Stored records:
+---+
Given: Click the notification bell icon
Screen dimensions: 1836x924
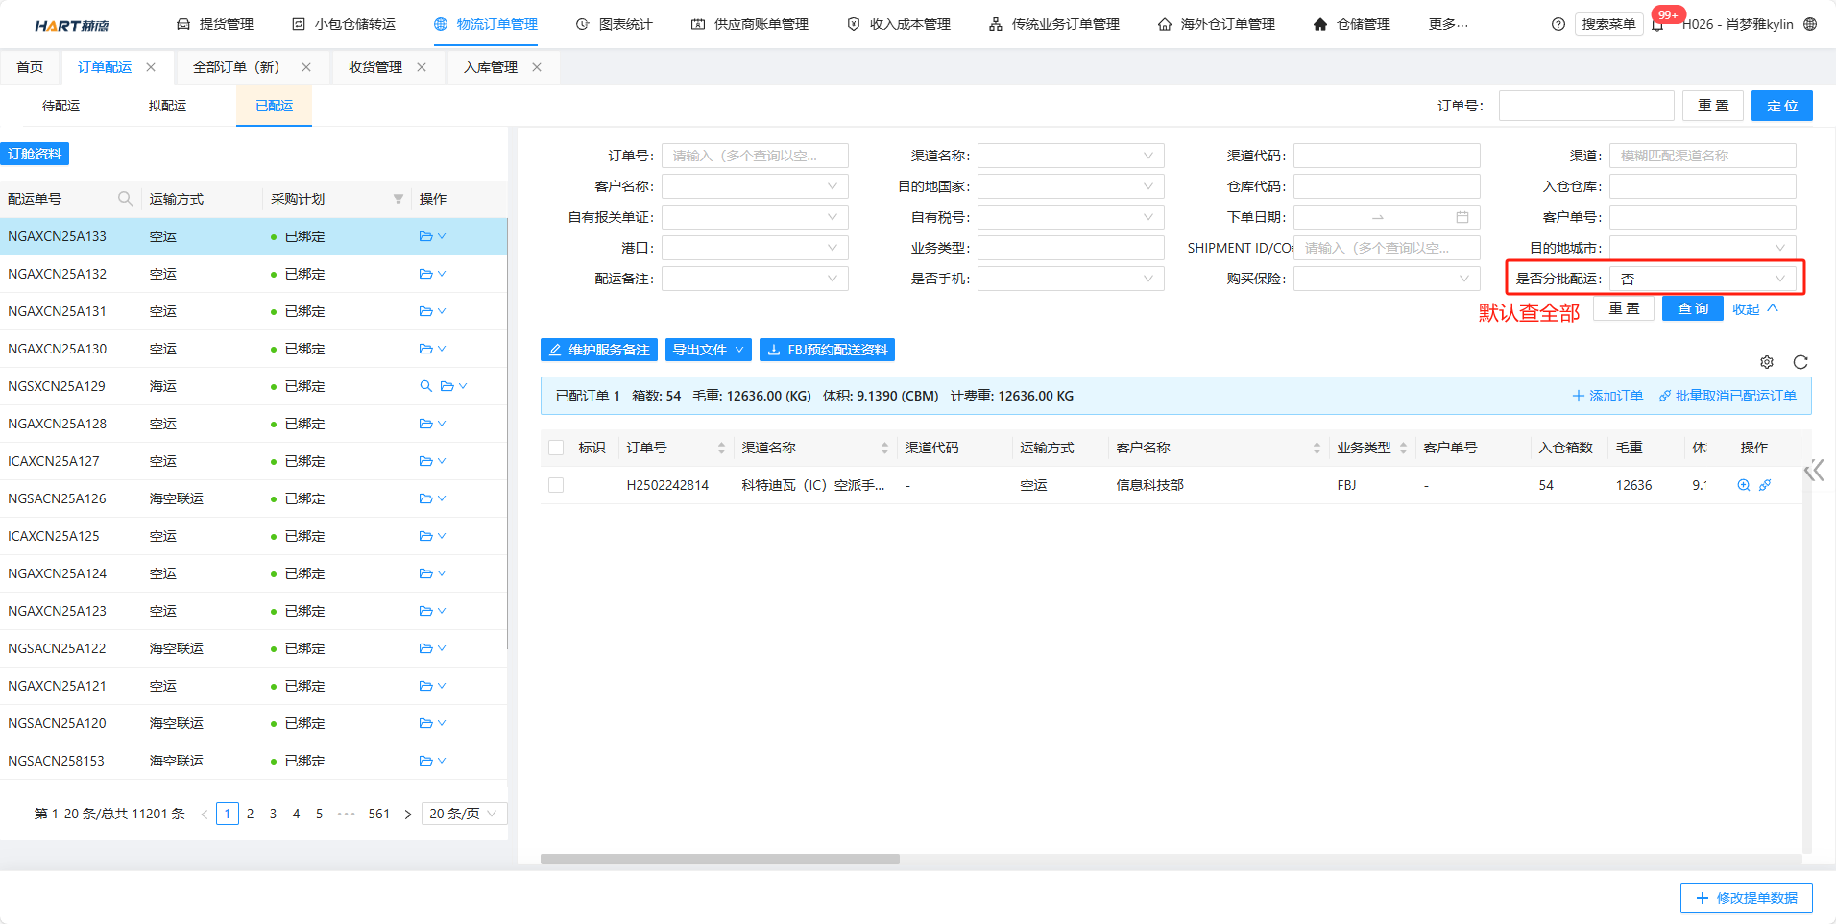Looking at the screenshot, I should 1657,25.
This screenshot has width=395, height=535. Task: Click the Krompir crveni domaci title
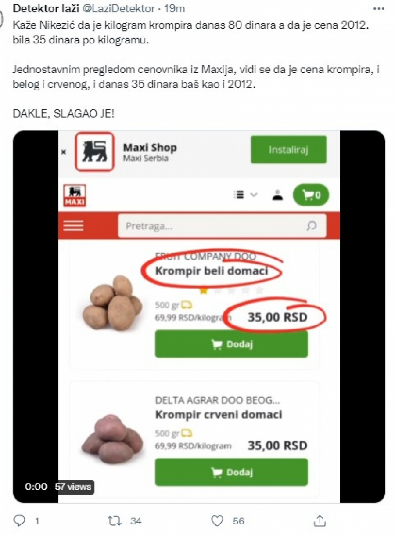tap(219, 415)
+---+
_Directions_. The lines from the one containing "This screenshot has" through the last line of the records are what you should copy, word for word and nothing else, with pictures left out.

_Response to this exercise_.
This screenshot has width=395, height=535. Task: Click the Krompir crveni domaci title
tap(219, 415)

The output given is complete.